The collection period covered the period from 2023-06-01 until 2023-08-05.
Data
These files represent a complete data dump from the data available in the time-series database, InfluxDB, used for collection. Because of this some columns have no semantic value for detecting production cycles or any other analytics.
Each file contains a total of 14 columns. Some of the columns are artefacts of the query used to extract the data from InfluxDB and can be discarded. These columns are: results, table _start, _stop
results - An artefact of the InfluxDB query, signifies postprocessing of results in this dataset. It is "mean".
table - An artefact of the InfluxDB query, can be discarded.
_start and _stop - Refers to ingestion related data, used in monitoring ingestion.
_field - An artefact of the InfluxDB query, specifying what field to use for the query.
_measurement - An artefact of the InfluxDB query, specifying what measurement to use for the query. Contains the same information as device_id.
host - An artefact of the InfluxDB query, the unique name of the host used for the InfluxDB sink in Kubernetes.
kafka_topic - Name of the Kafka topic used for collection.
Pertinent columns are:
_time - Denotes the time at which a particular event has been measured, it is used as index when creating a dataframe.
_time.1 - Duplicate of _time for sanity check and ease of analysis when _time is set as index
_value - Represents the value measured by each sensor type.

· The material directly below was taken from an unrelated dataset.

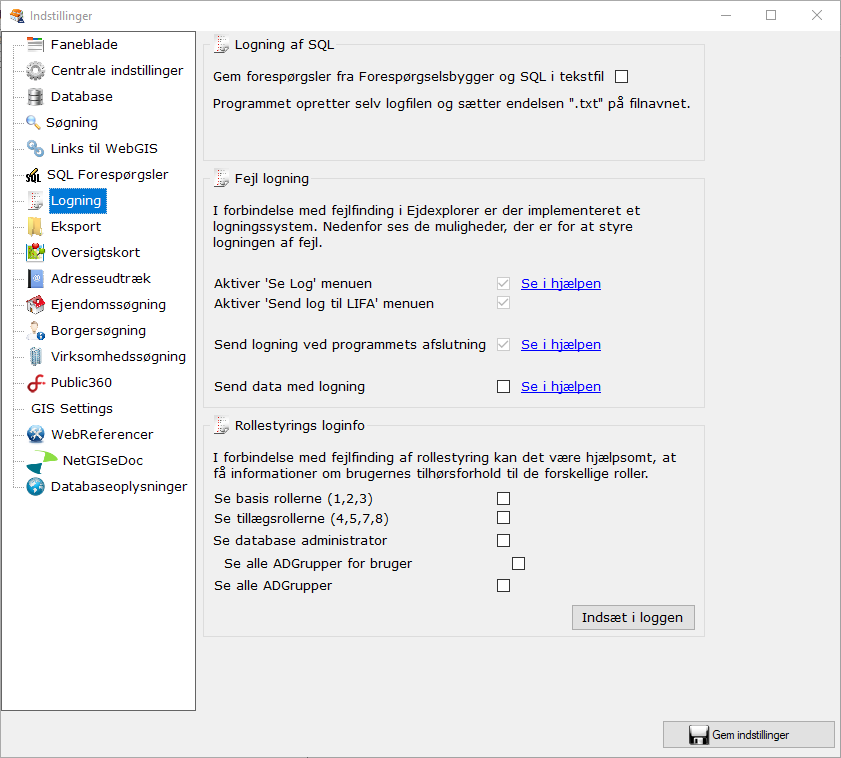
Task: Click the NetGISeDoc logo icon
Action: 43,461
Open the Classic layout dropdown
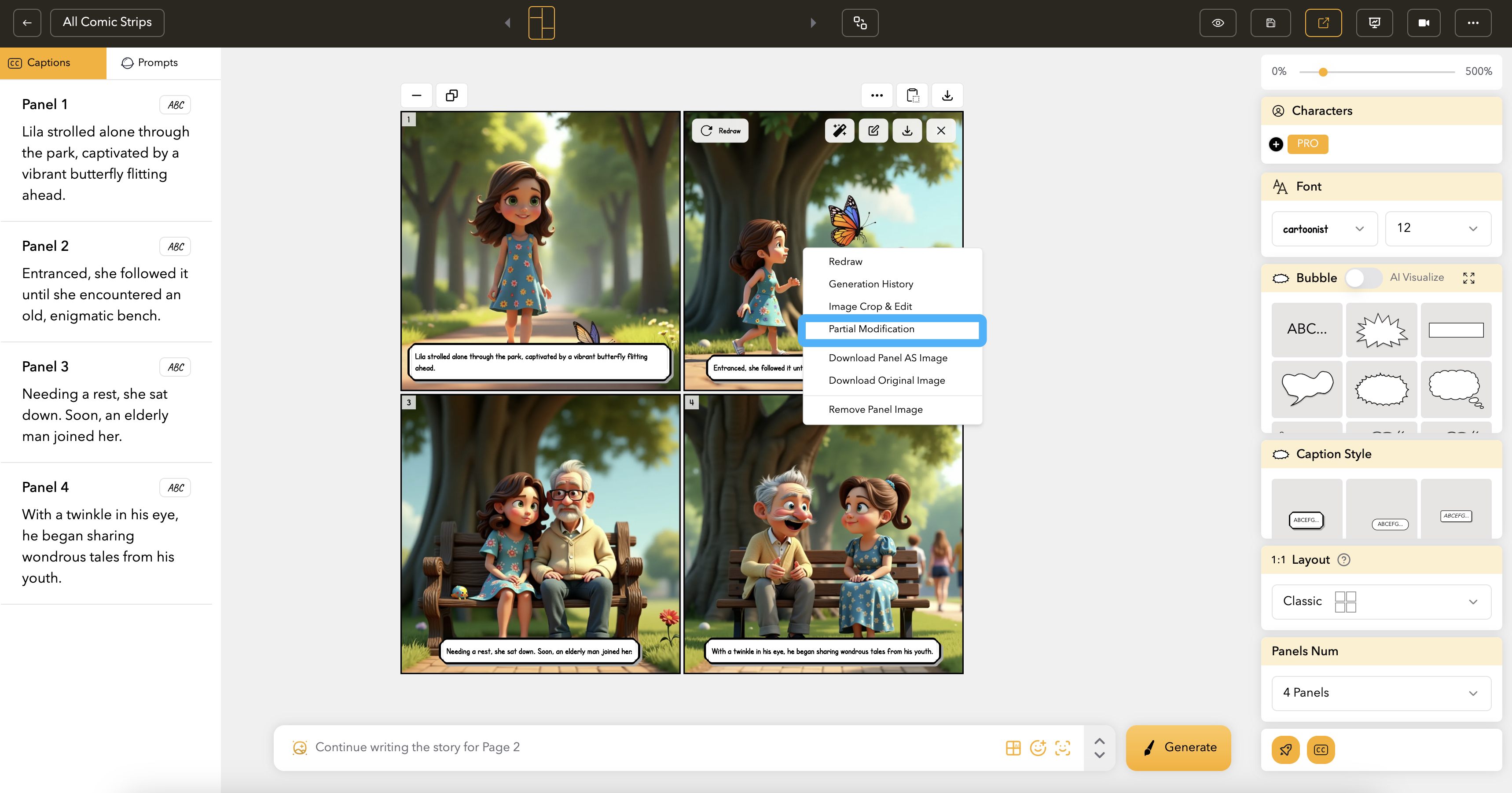Viewport: 1512px width, 793px height. tap(1380, 601)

device_id - Unique identifier of the manufacturing device, should be the same as the file name, i.e. B827EB8D8E0C.
ingestion_time - Timestamp when the data has been collected and ingested by influxDB.
sid - Unique sensor ID; the power measurements can be found at sid 1.
Annotations
There are two additional files which contain annotation data:
scamp_devices.csv - Contains mapping information between the dataset device ID (defined in column "DeviceIDMonitoring") and the ground truth file ID (defined in column "DeviceID")

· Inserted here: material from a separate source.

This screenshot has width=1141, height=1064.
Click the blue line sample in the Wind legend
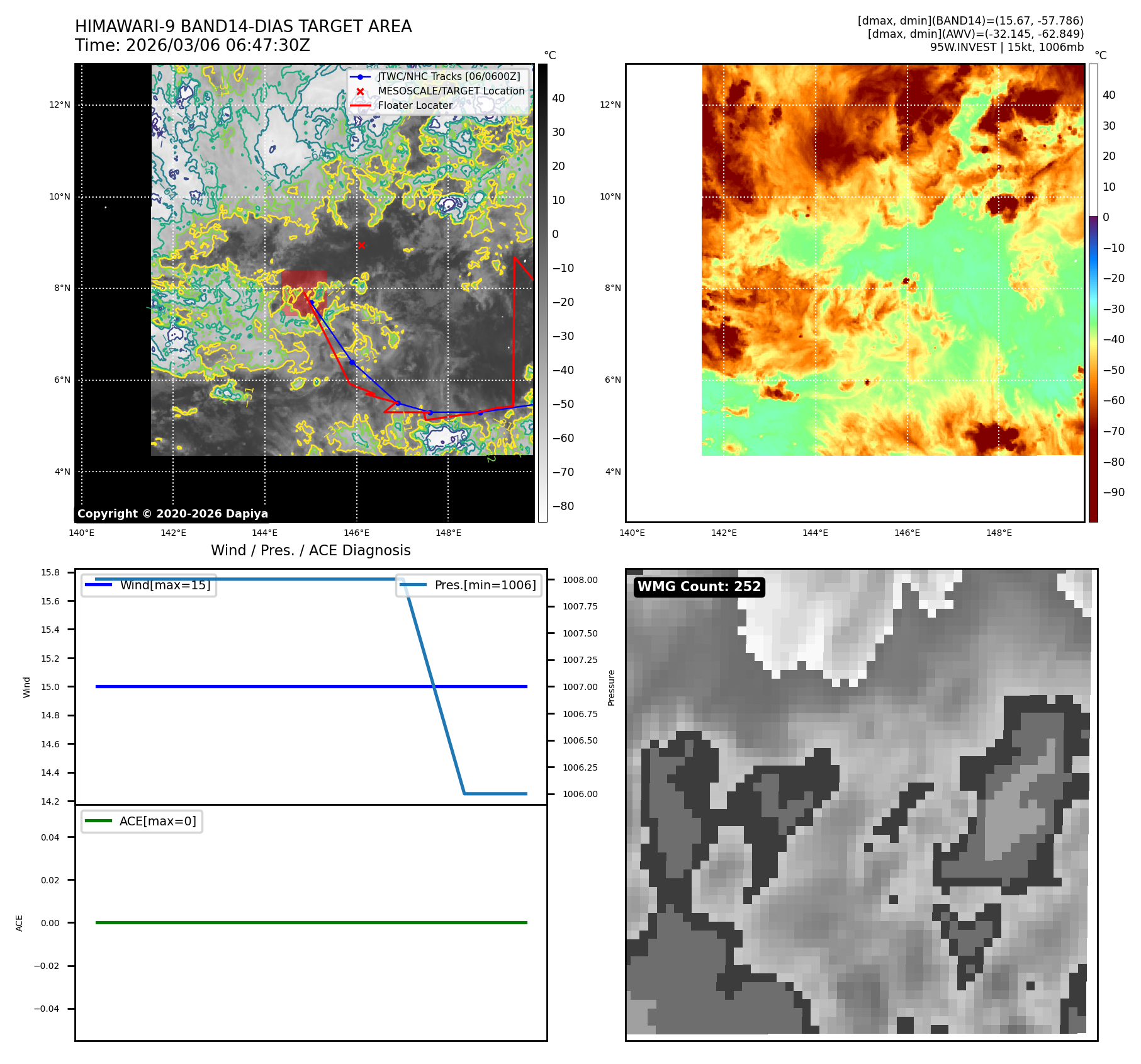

scamp_report_3m.csv - Contains the ground truth, which can be used for validation of cycle detection and analysis methods. The columns are as follows:
ReportID - Internal unique ID created during data collection. It can be discarded.
JobID - Internal Scheduling Job unique ID.
DeviceID - The unique ID of the devices used for manufacturing needs to be mapped using the scamp_device.csv data.
StartTime - Start time of operations
EndTime - End time of operations
ProductID - Unique identifier of the product being manufactured.
CycleTime - Average length of cycle in seconds, added manually by operators. It can be unreliable.
QuantityProduced - Number of products manufactured during the timeframe given by StartTime and EndTime.
QuantityScrap - Number of scraped/malformed products in the given timeframe. These are part of the QuantityProduced, not in addition to it.
IntreruptionMinuted - Minutes of production halt.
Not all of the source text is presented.